>>>
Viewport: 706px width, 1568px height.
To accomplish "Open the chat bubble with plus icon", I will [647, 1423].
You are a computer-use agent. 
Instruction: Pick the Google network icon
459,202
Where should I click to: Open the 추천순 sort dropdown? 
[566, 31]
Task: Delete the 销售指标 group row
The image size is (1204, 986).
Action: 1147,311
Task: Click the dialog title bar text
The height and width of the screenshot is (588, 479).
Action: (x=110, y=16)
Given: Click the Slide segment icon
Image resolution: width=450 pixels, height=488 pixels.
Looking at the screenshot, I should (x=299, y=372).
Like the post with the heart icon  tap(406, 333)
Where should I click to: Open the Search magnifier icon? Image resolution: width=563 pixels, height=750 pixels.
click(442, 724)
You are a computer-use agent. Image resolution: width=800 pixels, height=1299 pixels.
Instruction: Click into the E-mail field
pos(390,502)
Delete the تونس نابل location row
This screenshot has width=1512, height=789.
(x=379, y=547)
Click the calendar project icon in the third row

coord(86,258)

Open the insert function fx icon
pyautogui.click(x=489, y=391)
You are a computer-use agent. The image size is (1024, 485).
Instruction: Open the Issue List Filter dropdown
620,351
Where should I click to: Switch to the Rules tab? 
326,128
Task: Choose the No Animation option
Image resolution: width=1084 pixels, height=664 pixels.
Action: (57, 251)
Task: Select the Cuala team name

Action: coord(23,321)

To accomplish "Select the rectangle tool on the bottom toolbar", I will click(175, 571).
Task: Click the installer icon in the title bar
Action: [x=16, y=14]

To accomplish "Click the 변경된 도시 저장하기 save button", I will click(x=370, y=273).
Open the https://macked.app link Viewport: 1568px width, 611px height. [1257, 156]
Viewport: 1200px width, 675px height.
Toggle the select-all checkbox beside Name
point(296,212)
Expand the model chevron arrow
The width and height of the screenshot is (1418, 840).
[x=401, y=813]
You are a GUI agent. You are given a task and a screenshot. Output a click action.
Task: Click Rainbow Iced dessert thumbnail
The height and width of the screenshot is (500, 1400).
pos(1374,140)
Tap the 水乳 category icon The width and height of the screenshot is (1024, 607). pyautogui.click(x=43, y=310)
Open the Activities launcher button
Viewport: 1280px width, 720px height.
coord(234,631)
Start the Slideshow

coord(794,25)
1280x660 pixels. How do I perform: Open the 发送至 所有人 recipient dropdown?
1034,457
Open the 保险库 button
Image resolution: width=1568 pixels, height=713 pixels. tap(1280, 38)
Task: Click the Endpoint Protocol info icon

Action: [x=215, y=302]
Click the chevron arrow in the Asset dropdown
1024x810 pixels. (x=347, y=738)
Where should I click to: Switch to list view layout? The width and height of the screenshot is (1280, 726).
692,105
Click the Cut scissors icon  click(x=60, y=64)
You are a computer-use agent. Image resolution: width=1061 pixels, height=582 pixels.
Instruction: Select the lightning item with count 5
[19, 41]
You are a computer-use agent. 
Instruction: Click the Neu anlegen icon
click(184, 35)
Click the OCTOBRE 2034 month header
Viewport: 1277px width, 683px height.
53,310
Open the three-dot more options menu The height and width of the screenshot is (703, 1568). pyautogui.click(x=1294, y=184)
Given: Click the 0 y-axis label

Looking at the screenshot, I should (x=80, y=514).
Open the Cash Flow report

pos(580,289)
<<<
*Problem details*
Would you please reproduce the entries above word for word?

*Solved exercise*
Viewport: 706px width, 1568px height.
To accomplish "Open the chat bubble with plus icon", I will [647, 1423].
You are a computer-use agent. 
Instruction: Pick the Google network icon
459,202
Where should I click to: Open the 추천순 sort dropdown? 
[566, 31]
Task: Delete the 销售指标 group row
The image size is (1204, 986).
Action: 1147,311
Task: Click the dialog title bar text
The height and width of the screenshot is (588, 479).
Action: (x=110, y=16)
Given: Click the Slide segment icon
Image resolution: width=450 pixels, height=488 pixels.
Looking at the screenshot, I should (x=299, y=372).
Like the post with the heart icon  tap(406, 333)
Where should I click to: Open the Search magnifier icon? Image resolution: width=563 pixels, height=750 pixels.
click(442, 724)
You are a computer-use agent. Image resolution: width=800 pixels, height=1299 pixels.
Instruction: Click into the E-mail field
pos(390,502)
Delete the تونس نابل location row
This screenshot has width=1512, height=789.
(x=379, y=547)
Click the calendar project icon in the third row

coord(86,258)

Open the insert function fx icon
pyautogui.click(x=489, y=391)
You are a computer-use agent. The image size is (1024, 485).
Instruction: Open the Issue List Filter dropdown
620,351
Where should I click to: Switch to the Rules tab? 
326,128
Task: Choose the No Animation option
Image resolution: width=1084 pixels, height=664 pixels.
Action: (57, 251)
Task: Select the Cuala team name

Action: coord(23,321)

To accomplish "Select the rectangle tool on the bottom toolbar", I will click(175, 571).
Task: Click the installer icon in the title bar
Action: [x=16, y=14]

To accomplish "Click the 변경된 도시 저장하기 save button", I will click(x=370, y=273).
Open the https://macked.app link Viewport: 1568px width, 611px height. [1257, 156]
Viewport: 1200px width, 675px height.
Toggle the select-all checkbox beside Name
point(296,212)
Expand the model chevron arrow
The width and height of the screenshot is (1418, 840).
[x=401, y=813]
You are a GUI agent. You are given a task and a screenshot. Output a click action.
Task: Click Rainbow Iced dessert thumbnail
The height and width of the screenshot is (500, 1400).
pos(1374,140)
Tap the 水乳 category icon The width and height of the screenshot is (1024, 607). pyautogui.click(x=43, y=310)
Open the Activities launcher button
Viewport: 1280px width, 720px height.
coord(234,631)
Start the Slideshow

coord(794,25)
1280x660 pixels. How do I perform: Open the 发送至 所有人 recipient dropdown?
1034,457
Open the 保险库 button
Image resolution: width=1568 pixels, height=713 pixels. tap(1280, 38)
Task: Click the Endpoint Protocol info icon

Action: [x=215, y=302]
Click the chevron arrow in the Asset dropdown
1024x810 pixels. (x=347, y=738)
Where should I click to: Switch to list view layout? The width and height of the screenshot is (1280, 726).
692,105
Click the Cut scissors icon  click(x=60, y=64)
You are a computer-use agent. Image resolution: width=1061 pixels, height=582 pixels.
Instruction: Select the lightning item with count 5
[19, 41]
You are a computer-use agent. 
Instruction: Click the Neu anlegen icon
click(184, 35)
Click the OCTOBRE 2034 month header
Viewport: 1277px width, 683px height.
53,310
Open the three-dot more options menu The height and width of the screenshot is (703, 1568). pyautogui.click(x=1294, y=184)
Given: Click the 0 y-axis label

Looking at the screenshot, I should (x=80, y=514).
Open the Cash Flow report

pos(580,289)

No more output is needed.